TASK GOAL:
Copy out exactly, from the entries that follow, the line holding "This screenshot has width=509, height=339.", the line holding "This screenshot has height=170, width=244.", and all lines between them, but no pictures.

Saved entries:
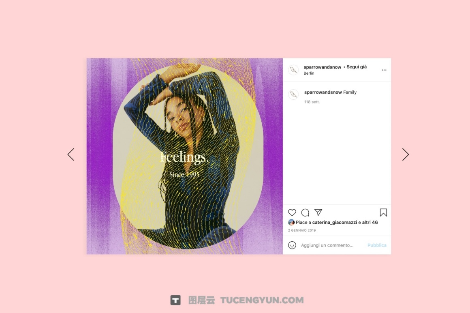This screenshot has height=313, width=470.
Task: Click the Pubblica button
Action: pos(377,245)
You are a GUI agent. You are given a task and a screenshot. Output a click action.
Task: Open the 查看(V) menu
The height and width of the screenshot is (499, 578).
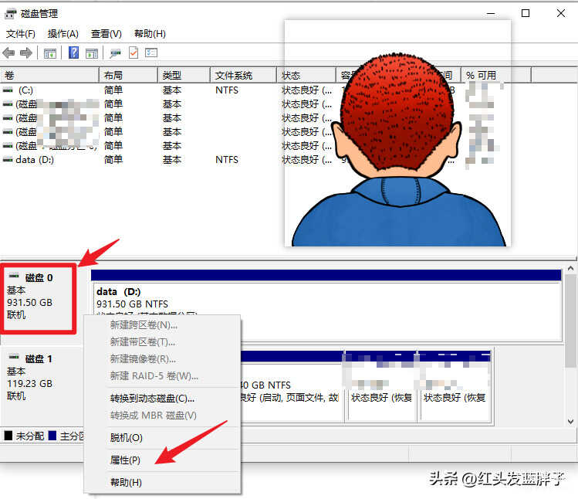[x=106, y=34]
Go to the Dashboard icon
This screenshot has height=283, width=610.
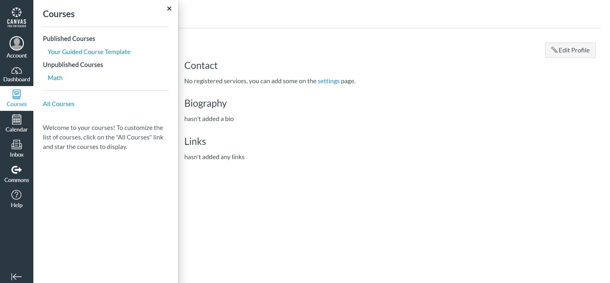(17, 71)

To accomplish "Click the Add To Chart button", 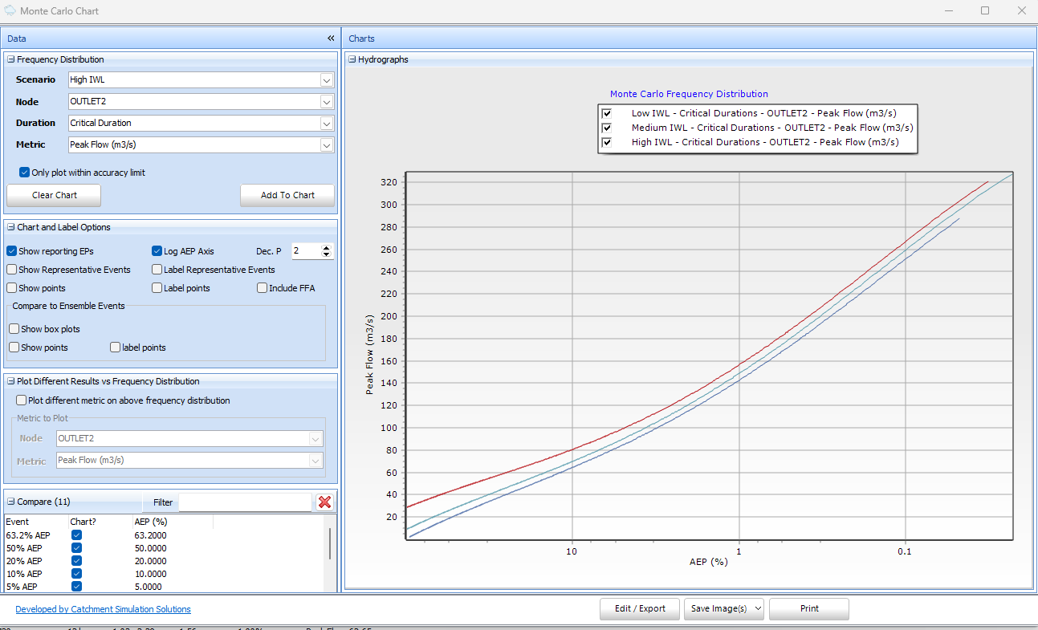I will pyautogui.click(x=287, y=195).
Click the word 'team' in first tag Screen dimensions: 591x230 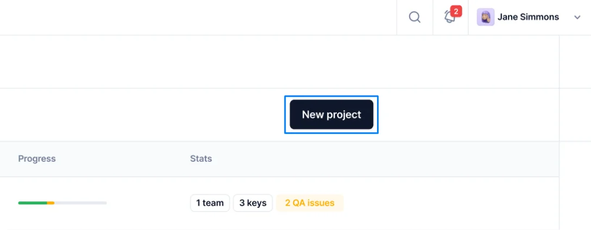click(213, 203)
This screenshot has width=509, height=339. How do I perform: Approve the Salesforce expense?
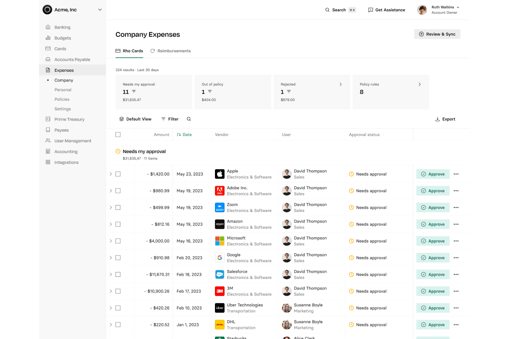(x=433, y=274)
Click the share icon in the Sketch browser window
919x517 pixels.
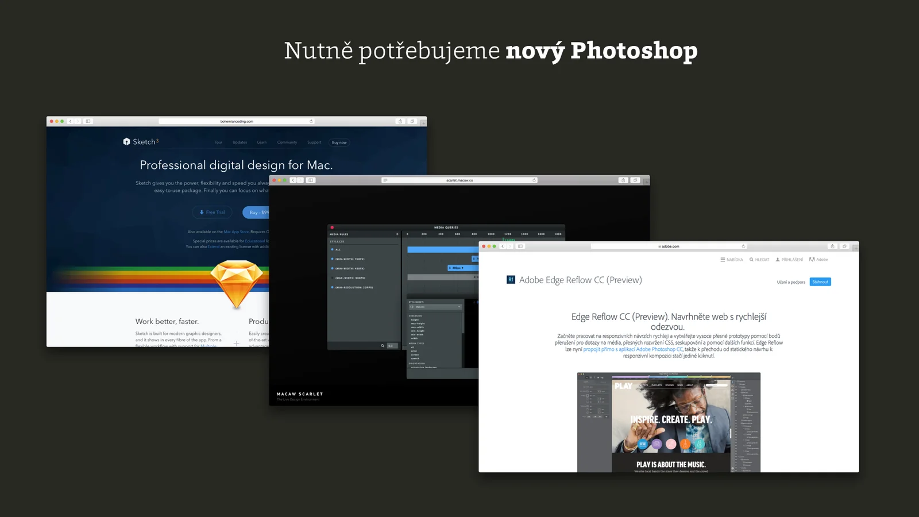400,121
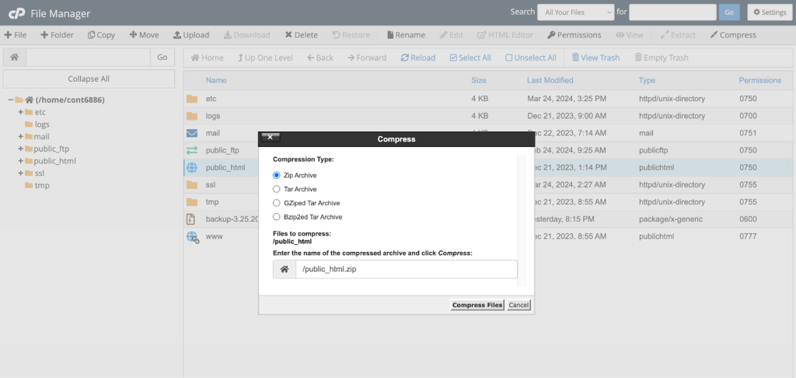The image size is (796, 378).
Task: Open the All Your Files search dropdown
Action: (x=575, y=12)
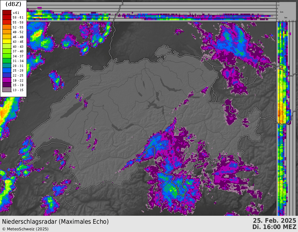Click Lake Neuchâtel on the map
298x232 pixels.
[71, 110]
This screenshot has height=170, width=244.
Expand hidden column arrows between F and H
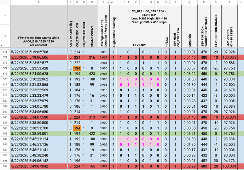pyautogui.click(x=110, y=2)
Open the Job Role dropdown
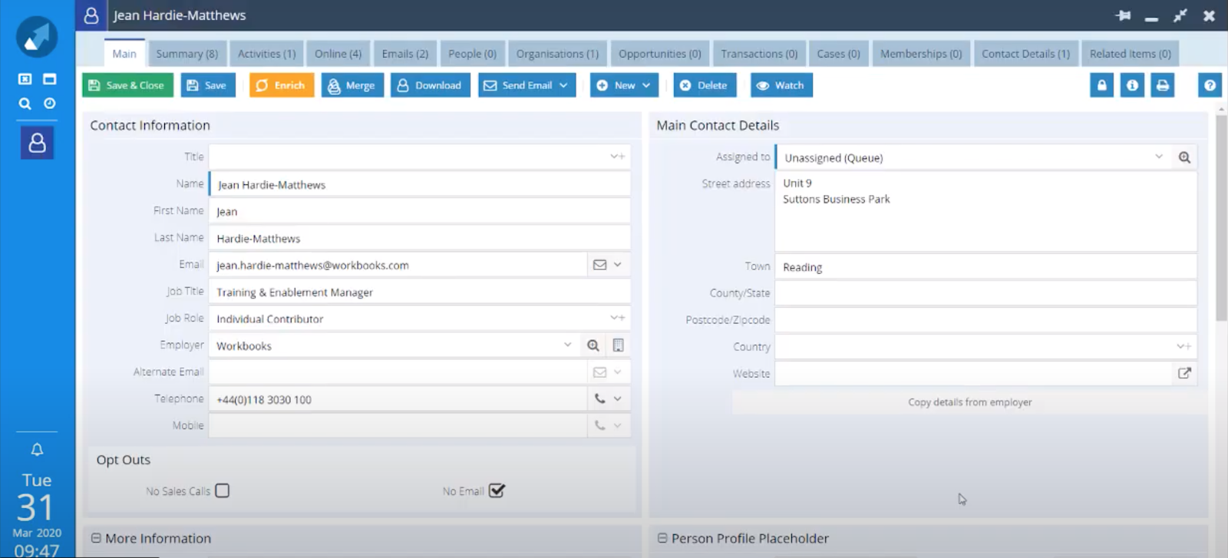The width and height of the screenshot is (1228, 558). (x=616, y=318)
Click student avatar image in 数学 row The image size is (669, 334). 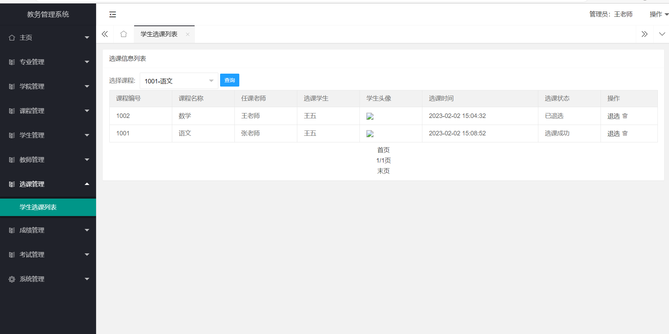coord(370,117)
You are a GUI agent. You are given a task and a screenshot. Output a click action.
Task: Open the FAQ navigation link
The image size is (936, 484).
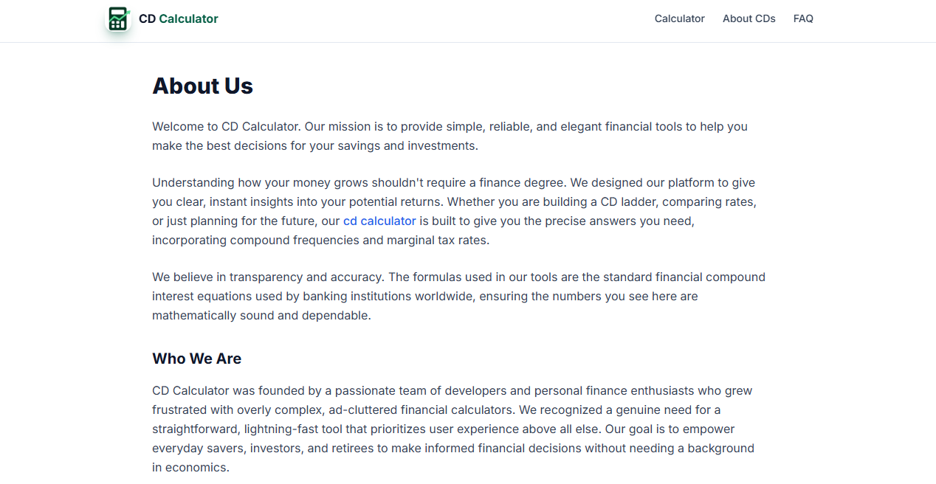tap(803, 18)
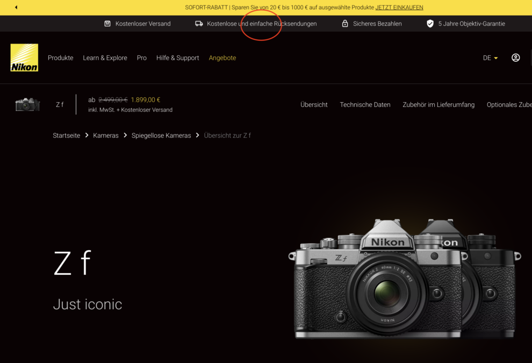The width and height of the screenshot is (532, 363).
Task: Click the free shipping box icon
Action: click(x=107, y=24)

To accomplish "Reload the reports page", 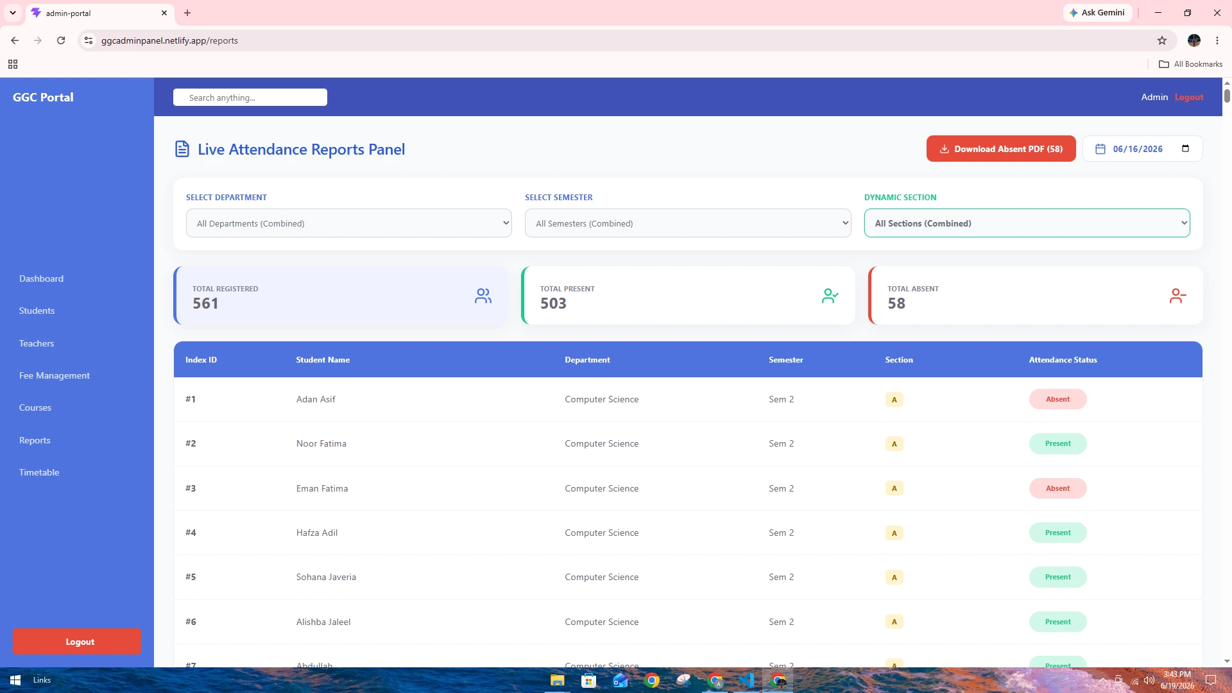I will [61, 40].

RESULT OF THIS TASK:
This screenshot has width=509, height=339. How do I perform: Approve the Salesforce expense?
(x=433, y=274)
Click the share icon in the Sketch browser window
919x517 pixels.
400,121
The image size is (796, 378).
Task: Open the All Your Files search dropdown
Action: (x=575, y=12)
Click Lake Neuchâtel on the map
298x232 pixels.
[71, 110]
This screenshot has height=170, width=244.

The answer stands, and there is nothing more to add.